Tuesday, November 6, 2007

This presentation is part of : Models for Caring for Children and Adolescents
Sexual Health Strategies used by African-American Mothers with Early Maturing Daughters
Dorothy Hawthorne-Burdine, BSN, MN, RN, PhD, Health Promotion and Development Department, University of Pittsburgh School of Nursing, Pittsburgh, PA, USA
Learning Objective #1: Identify how frequent African American mothers use four strategies to manage the sexual behavior of early-maturing daughters
Learning Objective #2: Describe the significance of African American mothers in the sexual health of early-maturing daughters.

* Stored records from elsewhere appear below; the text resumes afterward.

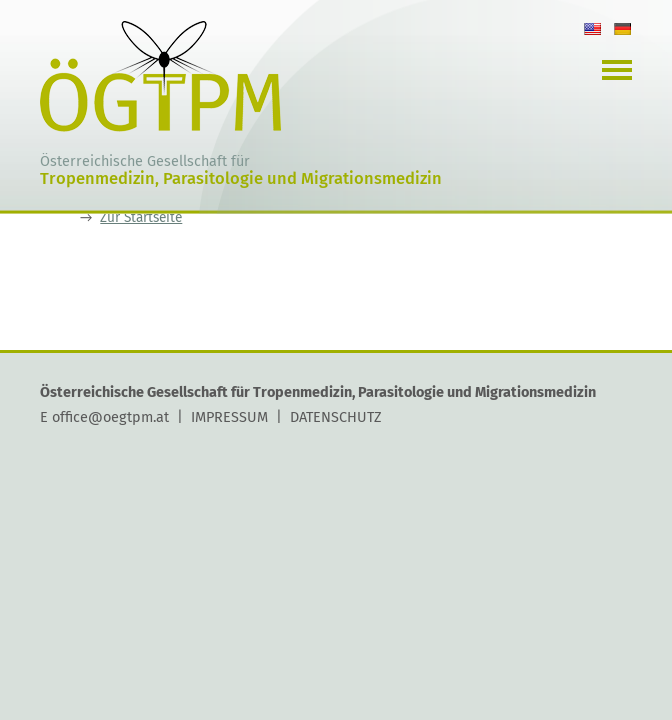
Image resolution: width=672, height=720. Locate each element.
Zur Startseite (141, 217)
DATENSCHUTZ (336, 417)
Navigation (617, 70)
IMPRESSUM (229, 417)
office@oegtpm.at (110, 417)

Experimental sex is increased in children ages 8 to 12 years.  Girls initiating menstruation by age 9 or 10 years are more likely to experiment with oral sex and engage in intercourse than girls menstruating at a later age.  An increasing number of African-American girls are starting to menstruate by 9 and 10 years of age and their teen pregnancy rate remains high. Yet, there is limited examination of family-based sexual health strategies used by African-American parents to manage the sexual behaviors of daughters who begin to menstruate by ages 9 and 10 years. Thematic results from a previously conducted qualitative project by the PI showed four family-based sexual health strategies centered on:  (1) gender sexuality scripting, (2) cross-sex segregation, (3) parental supervision, and (4) selecting good company.  A questionnaire of the four strategies including subcategories was developed and administered to African-American mothers (n=39) in three southern states.  The purpose was to learn how frequent they used the strategies to manage the sexual behavior of their 9- and 10-year-old daughters who have reached puberty and are menstruating.  Descriptive analysis showed mothers were more likely to teach daughters sexual scripts on lady-like behavior (92%) and less likely to exert parental supervision by attending community and after school activities (64%) with daughters.  In conclusion, quantitative analysis shows some of the sexual health strategies identified in an earlier project are being used by African-American mothers to a greater frequency than others.  There is a need to further exam the strategies at a higher methodological level for interventions that can be used to foster sexual absence in girls who have a high rate of participating in sexual activities, contracting sexually transmitted diseases, and becoming pregnant prior to reaching adulthood.